Pixel coordinate grounding data
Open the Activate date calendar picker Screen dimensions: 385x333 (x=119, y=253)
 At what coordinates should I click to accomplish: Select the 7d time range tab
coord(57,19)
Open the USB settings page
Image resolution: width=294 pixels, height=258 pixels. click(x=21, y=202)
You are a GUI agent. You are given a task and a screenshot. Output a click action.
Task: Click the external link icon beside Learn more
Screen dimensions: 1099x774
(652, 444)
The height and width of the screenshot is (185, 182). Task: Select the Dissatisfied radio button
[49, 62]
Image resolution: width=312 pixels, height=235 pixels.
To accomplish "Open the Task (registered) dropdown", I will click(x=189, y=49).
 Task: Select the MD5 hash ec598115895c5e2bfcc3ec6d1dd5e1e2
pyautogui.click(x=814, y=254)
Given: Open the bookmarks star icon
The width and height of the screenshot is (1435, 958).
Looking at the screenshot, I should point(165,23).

...

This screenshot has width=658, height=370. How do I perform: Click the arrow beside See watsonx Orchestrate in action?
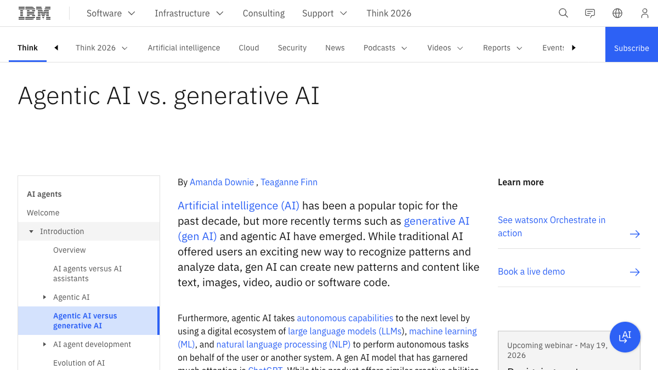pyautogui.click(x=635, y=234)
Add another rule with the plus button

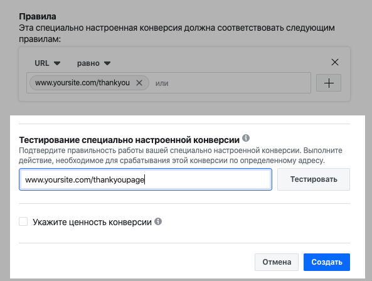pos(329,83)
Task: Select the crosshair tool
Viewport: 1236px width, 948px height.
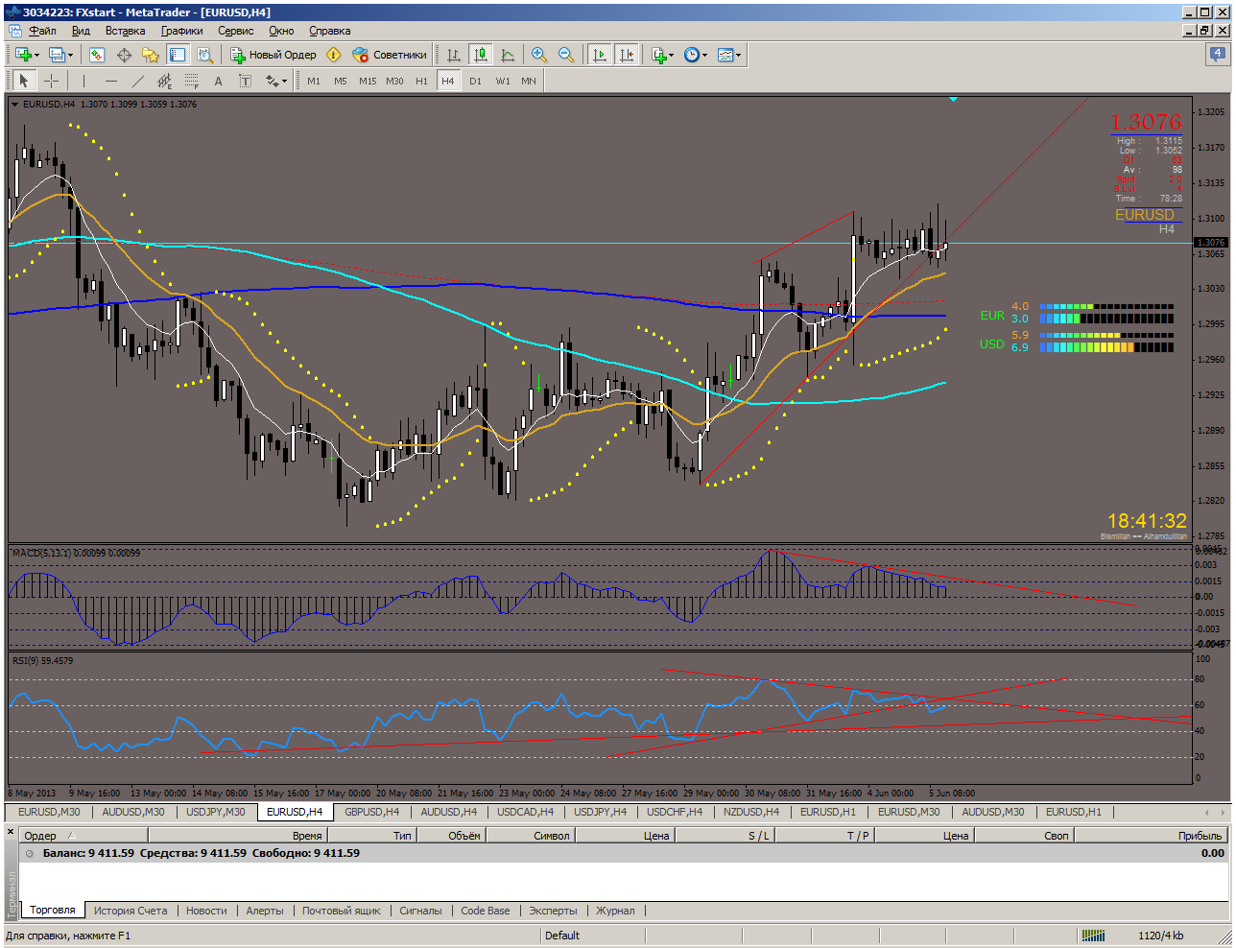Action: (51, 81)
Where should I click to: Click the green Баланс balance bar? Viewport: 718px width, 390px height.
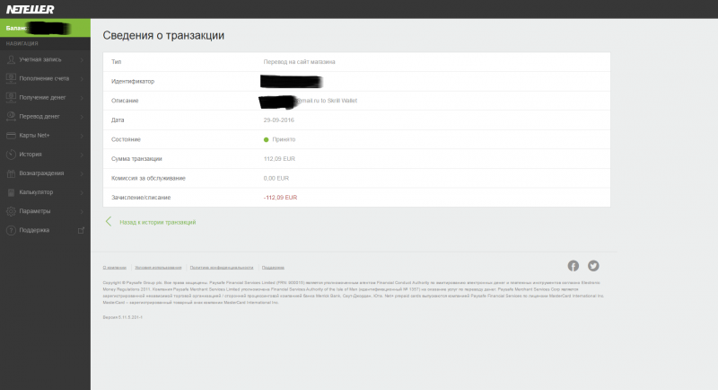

...

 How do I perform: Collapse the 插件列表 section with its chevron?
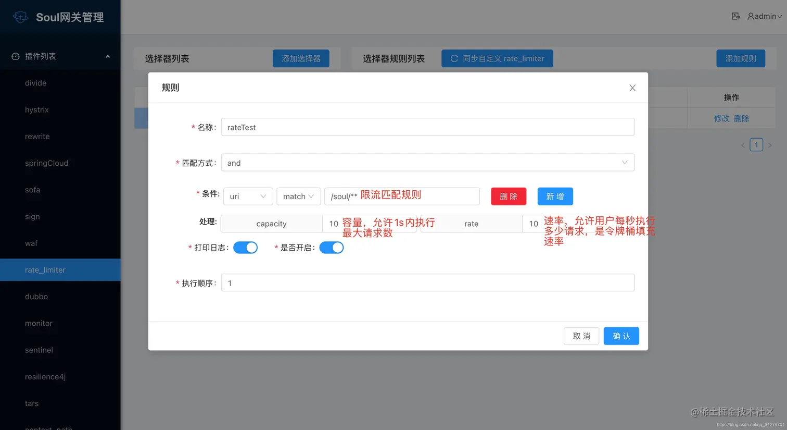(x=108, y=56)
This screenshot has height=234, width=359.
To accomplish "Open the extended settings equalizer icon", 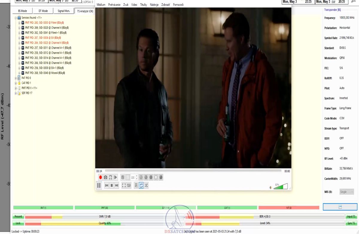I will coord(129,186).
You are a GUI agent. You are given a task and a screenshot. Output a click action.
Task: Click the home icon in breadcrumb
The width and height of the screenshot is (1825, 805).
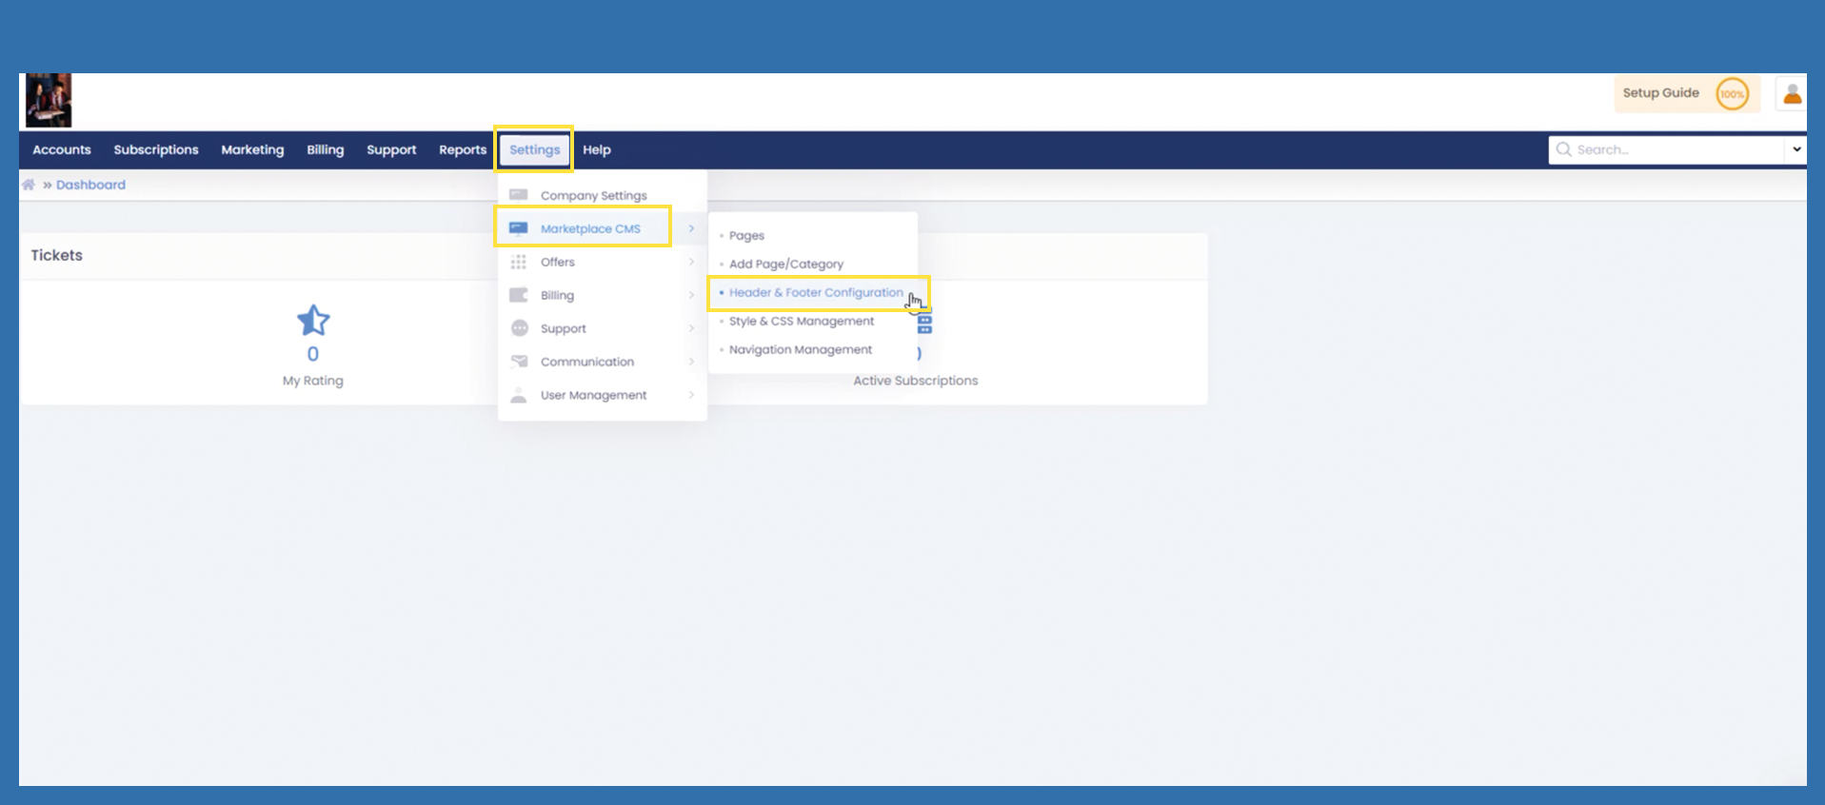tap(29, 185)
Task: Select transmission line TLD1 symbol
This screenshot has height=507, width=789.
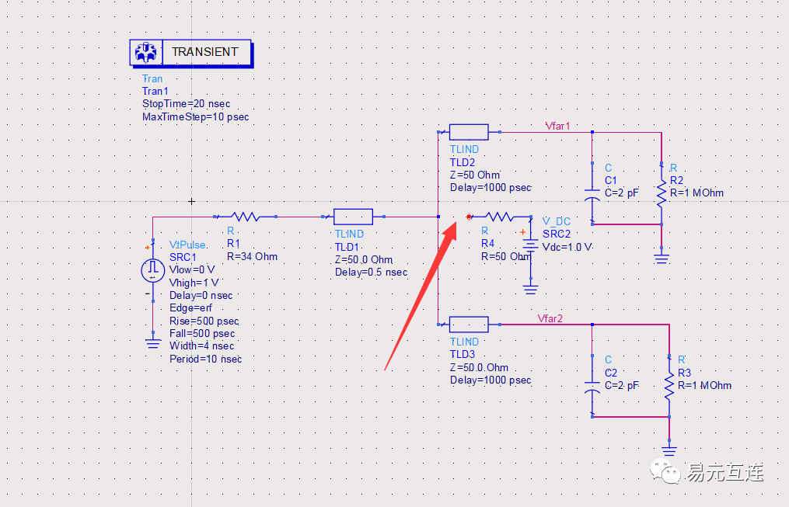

EXERCISE GOAL: Quote the data above from the line containing "Open the Activate" to the line containing "Given: Open the bookmarks star icon", inclusive, and stop.

SOLVED PROBLEM:
Open the Activate date calendar picker Screen dimensions: 385x333 (x=119, y=253)
 At what coordinates should I click to accomplish: Select the 7d time range tab
coord(57,19)
Open the USB settings page
Image resolution: width=294 pixels, height=258 pixels. click(x=21, y=202)
You are a GUI agent. You are given a task and a screenshot. Output a click action.
Task: Click the external link icon beside Learn more
Screen dimensions: 1099x774
(652, 444)
The height and width of the screenshot is (185, 182). Task: Select the Dissatisfied radio button
[49, 62]
Image resolution: width=312 pixels, height=235 pixels.
To accomplish "Open the Task (registered) dropdown", I will click(x=189, y=49).
 Task: Select the MD5 hash ec598115895c5e2bfcc3ec6d1dd5e1e2
pyautogui.click(x=814, y=254)
Given: Open the bookmarks star icon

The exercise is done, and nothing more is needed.